● **WRITTEN REQUEST**:
Copy the records below line for line, changing nothing.

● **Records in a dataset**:
--- BEGIN ---

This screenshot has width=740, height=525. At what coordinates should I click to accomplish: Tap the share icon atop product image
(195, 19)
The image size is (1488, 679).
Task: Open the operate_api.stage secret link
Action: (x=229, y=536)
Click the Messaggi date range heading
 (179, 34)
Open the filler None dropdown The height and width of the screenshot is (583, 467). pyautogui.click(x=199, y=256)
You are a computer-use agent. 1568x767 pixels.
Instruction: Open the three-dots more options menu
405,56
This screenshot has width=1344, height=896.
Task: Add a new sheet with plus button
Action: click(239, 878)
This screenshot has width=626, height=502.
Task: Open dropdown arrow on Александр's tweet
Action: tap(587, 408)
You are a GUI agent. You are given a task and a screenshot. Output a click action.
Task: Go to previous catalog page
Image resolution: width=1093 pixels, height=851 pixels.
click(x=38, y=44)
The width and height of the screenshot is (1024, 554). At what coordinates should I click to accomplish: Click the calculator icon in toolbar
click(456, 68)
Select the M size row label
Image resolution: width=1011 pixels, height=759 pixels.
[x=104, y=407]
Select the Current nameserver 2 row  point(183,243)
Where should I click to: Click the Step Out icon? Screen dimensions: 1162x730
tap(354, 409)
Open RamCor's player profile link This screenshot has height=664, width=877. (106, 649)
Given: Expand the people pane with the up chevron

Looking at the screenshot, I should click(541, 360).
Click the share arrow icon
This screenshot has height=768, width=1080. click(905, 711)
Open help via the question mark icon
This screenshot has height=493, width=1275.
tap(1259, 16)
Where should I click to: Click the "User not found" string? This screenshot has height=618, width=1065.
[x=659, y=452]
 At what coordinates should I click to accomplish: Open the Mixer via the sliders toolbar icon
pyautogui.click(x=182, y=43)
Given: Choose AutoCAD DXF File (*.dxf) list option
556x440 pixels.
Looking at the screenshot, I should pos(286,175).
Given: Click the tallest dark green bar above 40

--- END ---

● **TASK SOLUTION**:
This screenshot has width=740, height=525. At what coordinates should I click to accomplish: Tap the share icon atop product image
(195, 19)
The image size is (1488, 679).
Task: Open the operate_api.stage secret link
Action: (x=229, y=536)
Click the Messaggi date range heading
 (179, 34)
Open the filler None dropdown The height and width of the screenshot is (583, 467). pyautogui.click(x=199, y=256)
You are a computer-use agent. 1568x767 pixels.
Instruction: Open the three-dots more options menu
405,56
This screenshot has width=1344, height=896.
Task: Add a new sheet with plus button
Action: click(239, 878)
This screenshot has width=626, height=502.
Task: Open dropdown arrow on Александр's tweet
Action: tap(587, 408)
You are a GUI agent. You are given a task and a screenshot. Output a click action.
Task: Go to previous catalog page
Image resolution: width=1093 pixels, height=851 pixels.
click(x=38, y=44)
The width and height of the screenshot is (1024, 554). At what coordinates should I click to accomplish: Click the calculator icon in toolbar
click(456, 68)
Select the M size row label
Image resolution: width=1011 pixels, height=759 pixels.
[x=104, y=407]
Select the Current nameserver 2 row  point(183,243)
Where should I click to: Click the Step Out icon? Screen dimensions: 1162x730
tap(354, 409)
Open RamCor's player profile link This screenshot has height=664, width=877. (106, 649)
Given: Expand the people pane with the up chevron

Looking at the screenshot, I should click(541, 360).
Click the share arrow icon
This screenshot has height=768, width=1080. click(905, 711)
Open help via the question mark icon
This screenshot has height=493, width=1275.
tap(1259, 16)
Where should I click to: Click the "User not found" string? This screenshot has height=618, width=1065.
[x=659, y=452]
 At what coordinates should I click to accomplish: Open the Mixer via the sliders toolbar icon
pyautogui.click(x=182, y=43)
Given: Choose AutoCAD DXF File (*.dxf) list option
556x440 pixels.
Looking at the screenshot, I should pos(286,175).
Given: Click the tallest dark green bar above 40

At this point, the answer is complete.